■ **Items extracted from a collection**
● ● ● ● ●

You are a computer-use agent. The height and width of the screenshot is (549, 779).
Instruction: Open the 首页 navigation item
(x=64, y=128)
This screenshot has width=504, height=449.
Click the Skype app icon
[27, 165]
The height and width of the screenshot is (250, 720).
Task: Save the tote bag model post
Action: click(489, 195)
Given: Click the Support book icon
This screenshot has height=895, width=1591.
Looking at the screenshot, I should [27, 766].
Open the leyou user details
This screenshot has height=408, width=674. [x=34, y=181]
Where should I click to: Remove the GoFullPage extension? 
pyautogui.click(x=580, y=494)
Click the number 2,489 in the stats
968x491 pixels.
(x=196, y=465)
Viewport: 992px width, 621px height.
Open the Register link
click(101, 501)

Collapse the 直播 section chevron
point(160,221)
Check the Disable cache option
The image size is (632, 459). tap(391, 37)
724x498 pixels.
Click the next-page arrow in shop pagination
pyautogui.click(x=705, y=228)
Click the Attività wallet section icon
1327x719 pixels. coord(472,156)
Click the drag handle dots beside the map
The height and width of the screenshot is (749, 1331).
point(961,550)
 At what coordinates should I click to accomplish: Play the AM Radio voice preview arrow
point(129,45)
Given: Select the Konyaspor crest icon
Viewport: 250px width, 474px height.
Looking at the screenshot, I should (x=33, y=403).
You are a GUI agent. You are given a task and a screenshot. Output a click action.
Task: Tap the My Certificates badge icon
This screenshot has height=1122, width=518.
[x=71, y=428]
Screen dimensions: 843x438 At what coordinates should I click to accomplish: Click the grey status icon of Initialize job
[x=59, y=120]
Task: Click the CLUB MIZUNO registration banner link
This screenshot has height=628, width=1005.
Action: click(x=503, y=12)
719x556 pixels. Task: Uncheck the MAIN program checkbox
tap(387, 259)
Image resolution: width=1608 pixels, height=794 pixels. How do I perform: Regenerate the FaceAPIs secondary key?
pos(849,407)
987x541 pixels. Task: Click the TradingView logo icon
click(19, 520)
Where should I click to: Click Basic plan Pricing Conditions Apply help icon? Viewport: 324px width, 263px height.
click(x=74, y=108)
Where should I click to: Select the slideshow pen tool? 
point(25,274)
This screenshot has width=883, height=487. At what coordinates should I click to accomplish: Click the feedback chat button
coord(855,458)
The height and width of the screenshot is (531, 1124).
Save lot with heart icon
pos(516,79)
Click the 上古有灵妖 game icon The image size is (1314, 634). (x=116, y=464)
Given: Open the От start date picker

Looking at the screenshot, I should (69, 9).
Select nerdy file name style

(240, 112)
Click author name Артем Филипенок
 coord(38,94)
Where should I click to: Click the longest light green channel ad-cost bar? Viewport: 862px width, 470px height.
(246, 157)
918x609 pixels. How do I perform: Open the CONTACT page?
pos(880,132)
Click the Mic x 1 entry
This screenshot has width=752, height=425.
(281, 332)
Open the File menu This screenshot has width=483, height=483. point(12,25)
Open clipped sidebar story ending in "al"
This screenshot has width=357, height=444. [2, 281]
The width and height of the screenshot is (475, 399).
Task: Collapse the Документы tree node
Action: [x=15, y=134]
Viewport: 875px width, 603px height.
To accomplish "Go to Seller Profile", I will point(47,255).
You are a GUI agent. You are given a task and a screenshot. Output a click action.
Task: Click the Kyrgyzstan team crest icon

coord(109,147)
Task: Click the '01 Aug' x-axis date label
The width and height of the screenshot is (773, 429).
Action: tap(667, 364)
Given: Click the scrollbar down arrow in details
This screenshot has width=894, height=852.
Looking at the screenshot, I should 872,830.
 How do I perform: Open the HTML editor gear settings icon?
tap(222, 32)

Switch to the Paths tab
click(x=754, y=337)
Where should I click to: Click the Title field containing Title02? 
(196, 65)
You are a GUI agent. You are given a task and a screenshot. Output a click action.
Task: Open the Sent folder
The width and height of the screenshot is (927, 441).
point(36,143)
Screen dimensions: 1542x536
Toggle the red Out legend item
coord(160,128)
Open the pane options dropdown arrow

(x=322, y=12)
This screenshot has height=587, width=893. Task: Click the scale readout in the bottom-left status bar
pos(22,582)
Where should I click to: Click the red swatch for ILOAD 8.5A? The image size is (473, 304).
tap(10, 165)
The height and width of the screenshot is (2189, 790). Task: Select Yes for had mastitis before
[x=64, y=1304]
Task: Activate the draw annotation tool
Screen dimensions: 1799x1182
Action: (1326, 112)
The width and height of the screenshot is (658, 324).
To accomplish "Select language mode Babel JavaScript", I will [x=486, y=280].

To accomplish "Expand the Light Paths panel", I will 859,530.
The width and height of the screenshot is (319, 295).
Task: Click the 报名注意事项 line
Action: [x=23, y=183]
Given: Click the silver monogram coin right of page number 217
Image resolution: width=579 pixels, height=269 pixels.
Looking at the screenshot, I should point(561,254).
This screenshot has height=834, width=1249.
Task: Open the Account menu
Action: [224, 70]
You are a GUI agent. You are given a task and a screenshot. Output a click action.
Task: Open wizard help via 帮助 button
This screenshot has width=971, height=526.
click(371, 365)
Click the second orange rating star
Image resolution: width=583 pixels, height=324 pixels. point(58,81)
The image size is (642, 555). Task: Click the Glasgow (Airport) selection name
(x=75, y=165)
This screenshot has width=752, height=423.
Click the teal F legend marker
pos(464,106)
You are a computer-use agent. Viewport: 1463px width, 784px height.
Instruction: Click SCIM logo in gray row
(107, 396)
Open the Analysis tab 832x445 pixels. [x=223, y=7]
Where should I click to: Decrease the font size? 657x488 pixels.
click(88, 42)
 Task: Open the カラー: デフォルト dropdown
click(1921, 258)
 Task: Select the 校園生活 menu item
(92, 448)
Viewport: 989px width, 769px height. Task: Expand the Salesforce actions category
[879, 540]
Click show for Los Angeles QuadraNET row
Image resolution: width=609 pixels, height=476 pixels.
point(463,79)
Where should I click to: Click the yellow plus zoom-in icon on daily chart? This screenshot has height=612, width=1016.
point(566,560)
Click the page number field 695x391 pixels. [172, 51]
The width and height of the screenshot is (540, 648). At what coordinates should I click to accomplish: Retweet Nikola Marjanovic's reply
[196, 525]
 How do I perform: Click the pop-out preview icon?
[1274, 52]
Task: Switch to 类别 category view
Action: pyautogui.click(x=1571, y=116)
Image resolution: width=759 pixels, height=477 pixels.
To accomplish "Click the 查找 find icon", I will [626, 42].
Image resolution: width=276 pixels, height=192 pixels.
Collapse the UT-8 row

● ● ● ● ●

■ **THE EXERCISE**
Render every line of the items above as a Markdown table with two columns, Row and Line, numbering the rows in order. Leave out blank lines.

■ **OUTPUT OF THE EXERCISE**
| Row | Line |
|---|---|
| 1 | You are a computer-use agent. The height and width of the screenshot is (549, 779). |
| 2 | Instruction: Open the 首页 navigation item |
| 3 | (x=64, y=128) |
| 4 | This screenshot has width=504, height=449. |
| 5 | Click the Skype app icon |
| 6 | [27, 165] |
| 7 | The height and width of the screenshot is (250, 720). |
| 8 | Task: Save the tote bag model post |
| 9 | Action: click(489, 195) |
| 10 | Given: Click the Support book icon |
| 11 | This screenshot has height=895, width=1591. |
| 12 | Looking at the screenshot, I should [27, 766]. |
| 13 | Open the leyou user details |
| 14 | This screenshot has height=408, width=674. [x=34, y=181] |
| 15 | Where should I click to: Remove the GoFullPage extension?  |
| 16 | pyautogui.click(x=580, y=494) |
| 17 | Click the number 2,489 in the stats |
| 18 | 968x491 pixels. |
| 19 | (x=196, y=465) |
| 20 | Viewport: 992px width, 621px height. |
| 21 | Open the Register link |
| 22 | click(101, 501) |
| 23 | Collapse the 直播 section chevron |
| 24 | point(160,221) |
| 25 | Check the Disable cache option |
| 26 | The image size is (632, 459). tap(391, 37) |
| 27 | 724x498 pixels. |
| 28 | Click the next-page arrow in shop pagination |
| 29 | pyautogui.click(x=705, y=228) |
| 30 | Click the Attività wallet section icon |
| 31 | 1327x719 pixels. coord(472,156) |
| 32 | Click the drag handle dots beside the map |
| 33 | The height and width of the screenshot is (749, 1331). |
| 34 | point(961,550) |
| 35 |  At what coordinates should I click to accomplish: Play the AM Radio voice preview arrow |
| 36 | point(129,45) |
| 37 | Given: Select the Konyaspor crest icon |
| 38 | Viewport: 250px width, 474px height. |
| 39 | Looking at the screenshot, I should (x=33, y=403). |
| 40 | You are a GUI agent. You are given a task and a screenshot. Output a click action. |
| 41 | Task: Tap the My Certificates badge icon |
| 42 | This screenshot has height=1122, width=518. |
| 43 | [x=71, y=428] |
| 44 | Screen dimensions: 843x438 At what coordinates should I click to accomplish: Click the grey status icon of Initialize job |
| 45 | [x=59, y=120] |
| 46 | Task: Click the CLUB MIZUNO registration banner link |
| 47 | This screenshot has height=628, width=1005. |
| 48 | Action: click(x=503, y=12) |
| 49 | 719x556 pixels. Task: Uncheck the MAIN program checkbox |
| 50 | tap(387, 259) |
| 51 | Image resolution: width=1608 pixels, height=794 pixels. How do I perform: Regenerate the FaceAPIs secondary key? |
| 52 | pos(849,407) |
| 53 | 987x541 pixels. Task: Click the TradingView logo icon |
| 54 | click(19, 520) |
| 55 | Where should I click to: Click Basic plan Pricing Conditions Apply help icon? Viewport: 324px width, 263px height. |
| 56 | click(x=74, y=108) |
| 57 | Where should I click to: Select the slideshow pen tool?  |
| 58 | point(25,274) |
| 59 | This screenshot has width=883, height=487. At what coordinates should I click to accomplish: Click the feedback chat button |
| 60 | coord(855,458) |
| 61 | The height and width of the screenshot is (531, 1124). |
| 62 | Save lot with heart icon |
| 63 | pos(516,79) |
| 64 | Click the 上古有灵妖 game icon The image size is (1314, 634). (x=116, y=464) |
| 65 | Given: Open the От start date picker |
| 66 | Looking at the screenshot, I should (69, 9). |
| 67 | Select nerdy file name style |
| 68 | (240, 112) |
| 69 | Click author name Артем Филипенок |
| 70 |  coord(38,94) |
| 71 | Where should I click to: Click the longest light green channel ad-cost bar? Viewport: 862px width, 470px height. |
| 72 | (246, 157) |
| 73 | 918x609 pixels. How do I perform: Open the CONTACT page? |
| 74 | pos(880,132) |
| 75 | Click the Mic x 1 entry |
| 76 | This screenshot has width=752, height=425. |
| 77 | (281, 332) |
| 78 | Open the File menu This screenshot has width=483, height=483. point(12,25) |
| 79 | Open clipped sidebar story ending in "al" |
| 80 | This screenshot has width=357, height=444. [2, 281] |
| 81 | The width and height of the screenshot is (475, 399). |
| 82 | Task: Collapse the Документы tree node |
| 83 | Action: [x=15, y=134] |
| 84 | Viewport: 875px width, 603px height. |
| 85 | To accomplish "Go to Seller Profile", I will point(47,255). |
| 86 | You are a GUI agent. You are given a task and a screenshot. Output a click action. |
| 87 | Task: Click the Kyrgyzstan team crest icon |
| 88 | coord(109,147) |
| 89 | Task: Click the '01 Aug' x-axis date label |
| 90 | The width and height of the screenshot is (773, 429). |
| 91 | Action: tap(667, 364) |
| 92 | Given: Click the scrollbar down arrow in details |
| 93 | This screenshot has width=894, height=852. |
| 94 | Looking at the screenshot, I should 872,830. |
| 95 |  How do I perform: Open the HTML editor gear settings icon? |
| 96 | tap(222, 32) |
| 97 | Switch to the Paths tab |
| 98 | click(x=754, y=337) |
| 99 | Where should I click to: Click the Title field containing Title02?  |
| 100 | (196, 65) |
| 101 | You are a GUI agent. You are given a task and a screenshot. Output a click action. |
| 102 | Task: Open the Sent folder |
| 103 | The width and height of the screenshot is (927, 441). |
| 104 | point(36,143) |
| 105 | Screen dimensions: 1542x536 |
| 106 | Toggle the red Out legend item |
| 107 | coord(160,128) |
| 108 | Open the pane options dropdown arrow |
| 109 | (x=322, y=12) |
| 110 | This screenshot has height=587, width=893. Task: Click the scale readout in the bottom-left status bar |
| 111 | pos(22,582) |
| 112 | Where should I click to: Click the red swatch for ILOAD 8.5A? The image size is (473, 304). |
| 113 | tap(10, 165) |
| 114 | The height and width of the screenshot is (2189, 790). Task: Select Yes for had mastitis before |
| 115 | [x=64, y=1304] |
| 116 | Task: Activate the draw annotation tool |
| 117 | Screen dimensions: 1799x1182 |
| 118 | Action: (1326, 112) |
| 119 | The width and height of the screenshot is (658, 324). |
| 120 | To accomplish "Select language mode Babel JavaScript", I will [x=486, y=280]. |
| 121 | To accomplish "Expand the Light Paths panel", I will 859,530. |
| 122 | The width and height of the screenshot is (319, 295). |
| 123 | Task: Click the 报名注意事项 line |
| 124 | Action: [x=23, y=183] |
| 125 | Given: Click the silver monogram coin right of page number 217 |
| 126 | Image resolution: width=579 pixels, height=269 pixels. |
| 127 | Looking at the screenshot, I should point(561,254). |
| 128 | This screenshot has height=834, width=1249. |
| 129 | Task: Open the Account menu |
| 130 | Action: [224, 70] |
| 131 | You are a GUI agent. You are given a task and a screenshot. Output a click action. |
| 132 | Task: Open wizard help via 帮助 button |
| 133 | This screenshot has width=971, height=526. |
| 134 | click(371, 365) |
| 135 | Click the second orange rating star |
| 136 | Image resolution: width=583 pixels, height=324 pixels. point(58,81) |
| 137 | The image size is (642, 555). Task: Click the Glasgow (Airport) selection name |
| 138 | (x=75, y=165) |
| 139 | This screenshot has width=752, height=423. |
| 140 | Click the teal F legend marker |
| 141 | pos(464,106) |
| 142 | You are a computer-use agent. Viewport: 1463px width, 784px height. |
| 143 | Instruction: Click SCIM logo in gray row |
| 144 | (107, 396) |
| 145 | Open the Analysis tab 832x445 pixels. [x=223, y=7] |
| 146 | Where should I click to: Decrease the font size? 657x488 pixels. |
| 147 | click(88, 42) |
| 148 |  Task: Open the カラー: デフォルト dropdown |
| 149 | click(1921, 258) |
| 150 |  Task: Select the 校園生活 menu item |
| 151 | (92, 448) |
| 152 | Viewport: 989px width, 769px height. Task: Expand the Salesforce actions category |
| 153 | [879, 540] |
| 154 | Click show for Los Angeles QuadraNET row |
| 155 | Image resolution: width=609 pixels, height=476 pixels. |
| 156 | point(463,79) |
| 157 | Where should I click to: Click the yellow plus zoom-in icon on daily chart? This screenshot has height=612, width=1016. |
| 158 | point(566,560) |
| 159 | Click the page number field 695x391 pixels. [172, 51] |
| 160 | The width and height of the screenshot is (540, 648). At what coordinates should I click to accomplish: Retweet Nikola Marjanovic's reply |
| 161 | [196, 525] |
| 162 |  How do I perform: Click the pop-out preview icon? |
| 163 | [1274, 52] |
| 164 | Task: Switch to 类别 category view |
| 165 | Action: pyautogui.click(x=1571, y=116) |
| 166 | Image resolution: width=759 pixels, height=477 pixels. |
| 167 | To accomplish "Click the 查找 find icon", I will [626, 42]. |
| 168 | Image resolution: width=276 pixels, height=192 pixels. |
| 169 | Collapse the UT-8 row |